“It isn’t enough to love a child and wish her well. It isn’t enough to open my heart to a bird-graced morning. To love is to affirm the absolute worth of what you love and to pledge your life to its thriving – to protect it fiercely and faithfully for all time.”
Distinguished Professor Emerita at Oregon State University
Co-founder of the Spring Creek Project for Ideas, Nature and the Written Word at O.S.U.
Author of numerous books including, most recently, Pine Island Paradox: Making Connections in a Disconnected World; Great Tide Rising: Towards Clarity and Moral Courage in a Time of Planetary Change; and Piano Tide: A Novel
Collaborator with concert pianist Rachelle McCabe on a performance project Climate Action: Music and the Spoken Word
Moore and many others are waging a moral battle for the environment. As she has said, “[g]lobal warming is primarily a moral issue. It’s a result of a moral failure, and it calls for a moral response.”
Moore was born on July 6, 1947, and she was reared in Berea, Ohio. She earned a Bachelor’s degree in Philosophy and French from the College of Wooster in 1969. Moore went on to the University of Colorado, where she completed both a Master’s degree and a Doctorate of Philosophy by 1977. Moore, who splits her time between homes in Oregon and Alaska, is married to neurobiologist Frank Moore, and they have two children (both of whom are university professors), Erin Moore and Jonathan Moore.
Moore, Distinguished Professor Emerita at Oregon State University, spent the early part of her academic career studying issues of justice and critical thinking. Her dissertation, which focused on questions regarding pardons, clemency and the roles they play in the administration of justice, was expanded into an academic book, Pardons: Justice, Mercy and the Public Interest. She then became much more focused on issues surrounding environmental justice and climate change. Moore’s 1996 work Riverwalking: Reflections on Moving Water embodied her idea that “[t]o love a person or place is to take responsibility for its well being.” In her work Holdfast: At Home in the Natural World (1999). Moore reflected on the interrelationships of all living things on the planet, and why we should be doing more to honor those relationships. Moore continues with this theme in her work Pine Island Paradox: Making Connections in a Disconnected World (2005). This sensibility, specifically regarding the gift that is the planet Earth, fits with Moore’s point that “[f]ailing to notice a gift dishonors it, and deflects the love of the giver.” In 2010, Moore, along with her Oregon State colleague Michael P. Nelson, published Moral Ground: Ethical Action for a Planet in Peril, a collection of essays written by leaders in a diversity of fields who all make the case for doing what is necessary to combat climate change and honor the planet.Moore co-founded the Spring Creek Project for Ideas, Nature and the Written Word at Oregon State. She served as the organization’s director for ten years, and she was named a Spring Fellow. It was in 2013, the same year Moore was named Artist-in-Residence at the Denali National Park and Preserve in Alaska, that she decided to leave academia and focus her full attention on that moral battle necessary to combat climate change. “We must live according to the principle of a land ethic. The alternative is that we shall not live at all.”

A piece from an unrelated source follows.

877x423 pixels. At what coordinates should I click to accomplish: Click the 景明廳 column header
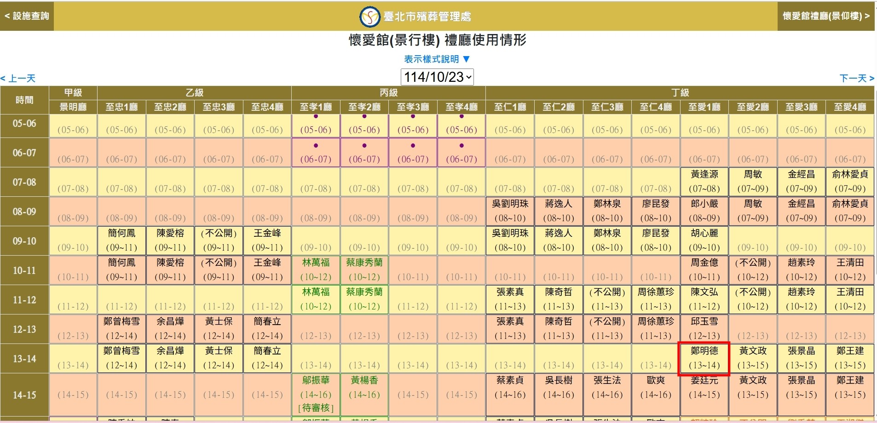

In Moore’s most recent non-fiction book, Great Tide Rising: Towards Clarity and Moral Courage in a Time of Planetary Change, she puts forth a clarion call for all people to act to save our planet. Though there were some efforts made during the Obama administration to address the climate crisis, they were not as comprehensive as the crisis requires. Yet, there was some movement, globally, to begin making changes within an internationally agreed upon framework. However, with the Trump administration, those modest efforts have been abandoned outright. Moore writes, “We’re making it worse. We’re turning our government over, and our regulatory agencies over, to the fossil fuel industry. We are doubling down on destroying any regulations that might stop methane…that might stop fossil fuel spills.” Moore correctly indicts those institutions many people turn to for answers to genuine societal challenges: “[W]e have been utterly failed by the corporate controlled media. We’ve been failed by the federal government. We’ve been failed by corporations who could have found their better selves.” In the face of those failures, Moore keeps battling on, and in continually innovative ways – ways that she hopes will inspire more people to join her fight.
In 2017, Moore published her first novel, Piano Tide: A Novel, exploring environmental philosophy and justice in fiction. And most recently, Moore has been working with concert pianist Rachelle McCabe on a project called Climate Action: Music and the Spoken Word (2018). This effort employs the emotional power of music to communicate the urgency of our climate crisis. Moore continues to show the world her warrior spirit, and in her search for tools to protect the planet, she inspires and leads all of us who need to know that we are not alone in our desire to save the Earth.